The affected function is:

Install-VcfInstallerBundles

Holodeck queries the VCF Installer API:

https://${HostName}/v1/bundles/download-status?imageType=INSTALL

Then it filters bundles matching the selected VCF version:

}elseif($Version -eq "9.0.2.0"){
$vcf9_bundle_details = $bundle_details.elements | Where-Object {$_.version -match "9\.0\.2\.0\.*"}
}

The problem is the final count check:

elseif($vcf9_bundle_details.count -eq 7){
Write-Log -Message "Received all Bundle Details"
$bundle_api_response = $true
}
else{
Write-Log -Message "Didn't receive all bundles. Received $($vcf9_bundle_details.count) bundle details. Trying again after 10 seconds"
Start-Sleep -Seconds 10
}

For VCF 9.0.2.0, the API returns 8 matching bundle entries, not 7.

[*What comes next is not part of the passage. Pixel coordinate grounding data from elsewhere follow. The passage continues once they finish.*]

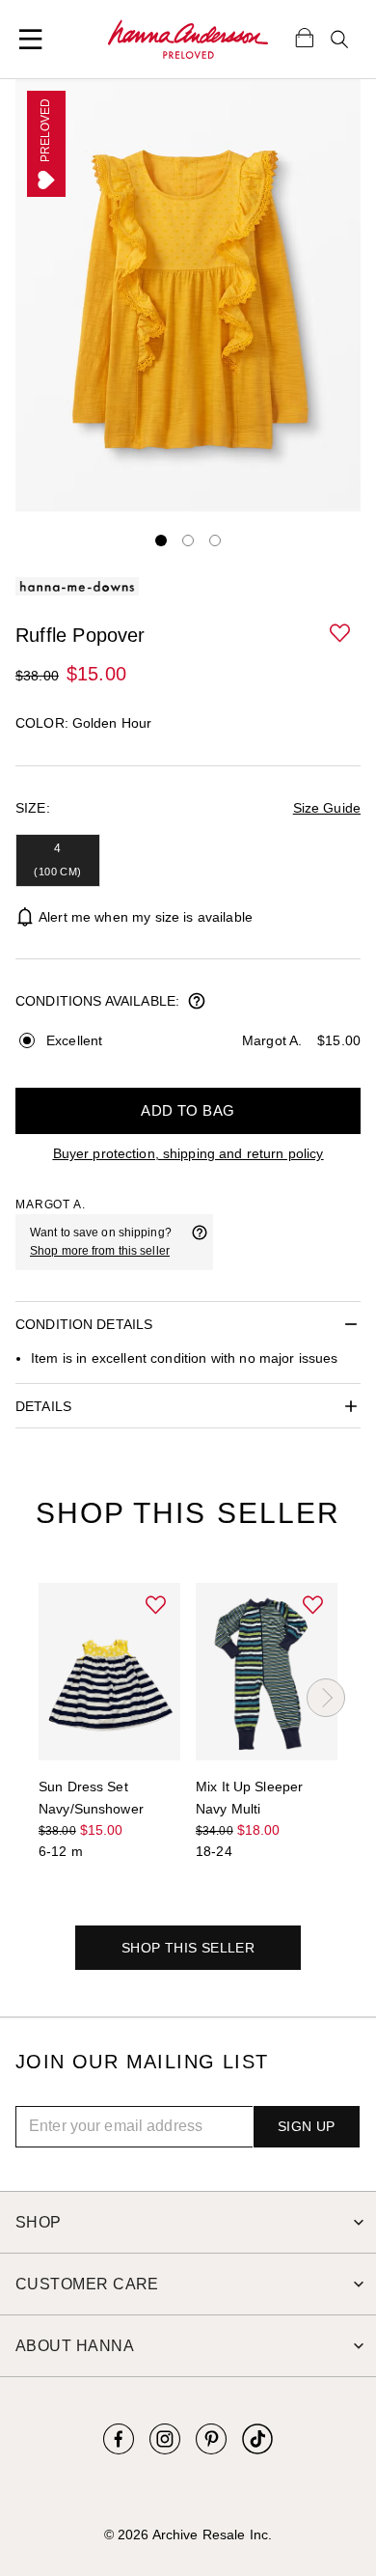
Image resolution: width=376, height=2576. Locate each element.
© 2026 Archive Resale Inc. (188, 2534)
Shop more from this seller (100, 1251)
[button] (341, 634)
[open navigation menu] (30, 39)
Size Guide (327, 808)
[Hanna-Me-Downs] (188, 40)
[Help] (199, 1242)
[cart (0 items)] (304, 36)
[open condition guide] (196, 1003)
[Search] (339, 39)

That means this condition never becomes true:

$vcf9_bundle_details.count -eq 7

Holodeck receives 8 bundles, but waits for exactly 7.

Result: an infinite loop.


Why Does the API Return 8 Bundles?

In VCF 9.0.2.0, the bundle structure changed compared to earlier VCF 9 versions.

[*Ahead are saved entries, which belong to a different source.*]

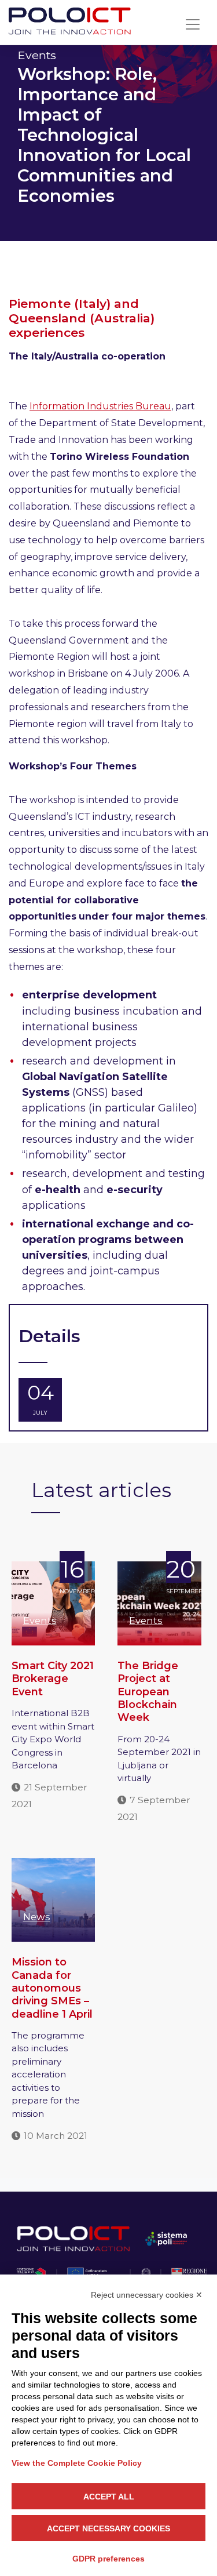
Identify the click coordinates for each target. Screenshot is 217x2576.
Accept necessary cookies (108, 2528)
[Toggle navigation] (192, 24)
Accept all (108, 2496)
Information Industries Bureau (100, 406)
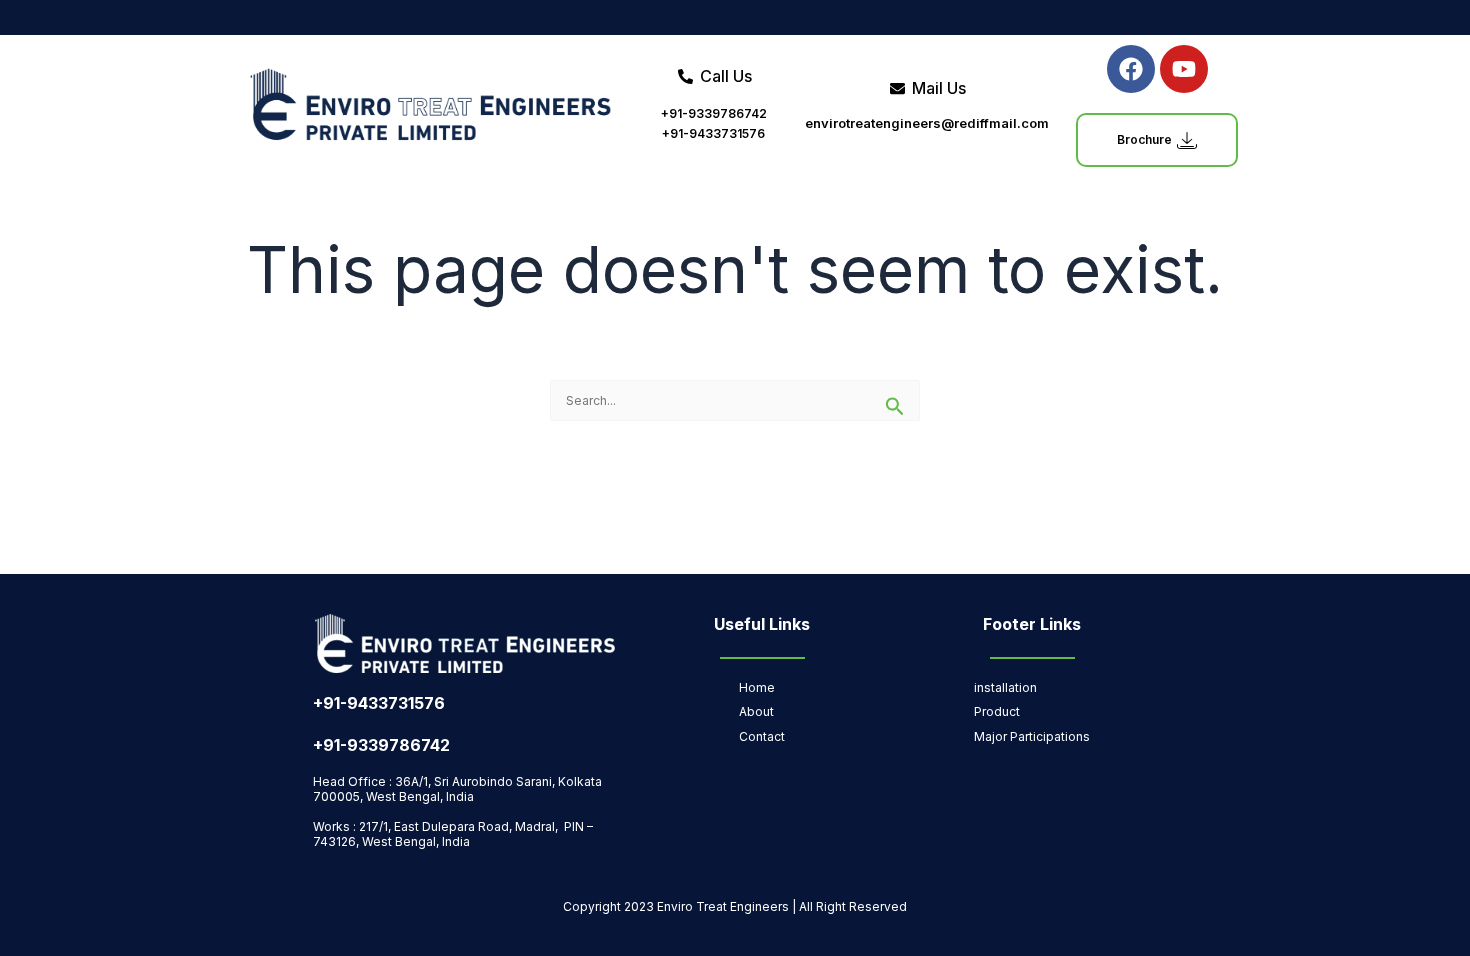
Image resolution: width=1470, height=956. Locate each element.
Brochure (1144, 139)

The depot UI shows 7 visible rows, but the API response contains 8 entries matching:

9.0.2.0.*

The 9.0.2 BOM appears to split some components more granularly, for example around VCF Operations, Operations Collector, and Fleet Management. The UI abstracts this nicely, but the API exposes one additional bundle-level entry.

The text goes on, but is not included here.